▶ [Stated task a] In the worked problem on metal volume, what radius is assumed for an ion?

==== Document section ====

Question

Assume that the total volume of a metal sample is the sum of the volume occupied by the metal ions making up the lattice and the (separate) volume occupied by the conduction electrons. The density and molar mass of the first metal are 911 kg/m3 and 27.7 g/mol, respectively; assume the radius of an ion is 97.3 pm. (a) What percent of the volume of a sample of this metal is occupied by its conduction electrons

Answer 1

92.4%

Step-by-step explanation:

The volume per cubic meter of sodium preoccupy by the sodium ions is

`V_(Na) = n * V`

where;

volume (V) of each Na atom =
`( 4)/(3) \pi r^3`

Radius of each ion = 97.3 pm = 97.3 × 10⁻¹²

no.of atoms in the sample n = mass of the sample / ( molar mass / NA)

mass of the sample per cubic metre = 911 kg/m³

∴

`V = \bigg [ (4)/(3) \pi r^3 \bigg ] \bigg [(MN_A)/(m) \bigg ]`

`V = \bigg [ (4)/(3) \pi (97.3 * 10^(-12) )^3 \bigg ] \bigg [( (911 kg/m^3 (m^3))(6.023* 10^(23)))/(27.7 *10^(-3)\ kg/mol ) \bigg ]`

V = 0.07643 m³

The fraction of available conduction electrons are;

= (1 - V)

= 1 - 0.07643

= 0.92357

≅ 92.4%

==== Information shown ====

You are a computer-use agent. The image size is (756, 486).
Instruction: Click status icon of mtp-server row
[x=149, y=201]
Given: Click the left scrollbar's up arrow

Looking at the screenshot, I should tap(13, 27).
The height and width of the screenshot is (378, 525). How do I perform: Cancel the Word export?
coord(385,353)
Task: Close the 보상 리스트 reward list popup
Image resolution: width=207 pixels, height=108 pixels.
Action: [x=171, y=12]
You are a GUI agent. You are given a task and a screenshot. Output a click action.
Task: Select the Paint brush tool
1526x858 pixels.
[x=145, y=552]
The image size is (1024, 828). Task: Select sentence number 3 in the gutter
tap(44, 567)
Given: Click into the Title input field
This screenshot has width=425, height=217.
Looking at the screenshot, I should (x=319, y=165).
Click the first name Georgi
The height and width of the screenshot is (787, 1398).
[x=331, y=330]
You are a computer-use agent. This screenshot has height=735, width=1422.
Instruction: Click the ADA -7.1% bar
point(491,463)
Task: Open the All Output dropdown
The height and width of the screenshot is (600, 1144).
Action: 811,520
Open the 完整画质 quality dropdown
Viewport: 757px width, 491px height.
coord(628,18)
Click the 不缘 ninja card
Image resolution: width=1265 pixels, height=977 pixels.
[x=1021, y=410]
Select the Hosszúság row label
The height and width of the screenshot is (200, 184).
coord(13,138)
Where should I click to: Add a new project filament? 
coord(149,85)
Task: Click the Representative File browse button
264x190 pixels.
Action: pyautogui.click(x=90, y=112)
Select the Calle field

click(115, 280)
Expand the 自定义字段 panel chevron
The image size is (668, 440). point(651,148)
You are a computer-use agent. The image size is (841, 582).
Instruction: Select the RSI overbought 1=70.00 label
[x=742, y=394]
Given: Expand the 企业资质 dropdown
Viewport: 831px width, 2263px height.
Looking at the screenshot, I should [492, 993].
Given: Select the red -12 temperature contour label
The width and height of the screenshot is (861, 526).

====

▶ [Stated task b] Rewrite the records with "Expand" changed to "Open" and everything else kept the same. Begin at the line that contains "Click the first name Georgi" and stop after the last line of the records.

▶ [Correct result a] 97.3 pm

▶ [Correct result b]
Click the first name Georgi
The height and width of the screenshot is (787, 1398).
[x=331, y=330]
You are a computer-use agent. This screenshot has height=735, width=1422.
Instruction: Click the ADA -7.1% bar
point(491,463)
Task: Open the All Output dropdown
The height and width of the screenshot is (600, 1144).
Action: 811,520
Open the 完整画质 quality dropdown
Viewport: 757px width, 491px height.
coord(628,18)
Click the 不缘 ninja card
Image resolution: width=1265 pixels, height=977 pixels.
[x=1021, y=410]
Select the Hosszúság row label
The height and width of the screenshot is (200, 184).
coord(13,138)
Where should I click to: Add a new project filament? 
coord(149,85)
Task: Click the Representative File browse button
264x190 pixels.
Action: pyautogui.click(x=90, y=112)
Select the Calle field

click(115, 280)
Open the 自定义字段 panel chevron
The image size is (668, 440). point(651,148)
You are a computer-use agent. The image size is (841, 582).
Instruction: Select the RSI overbought 1=70.00 label
[x=742, y=394]
Given: Open the 企业资质 dropdown
Viewport: 831px width, 2263px height.
Looking at the screenshot, I should [492, 993].
Given: Select the red -12 temperature contour label
The width and height of the screenshot is (861, 526).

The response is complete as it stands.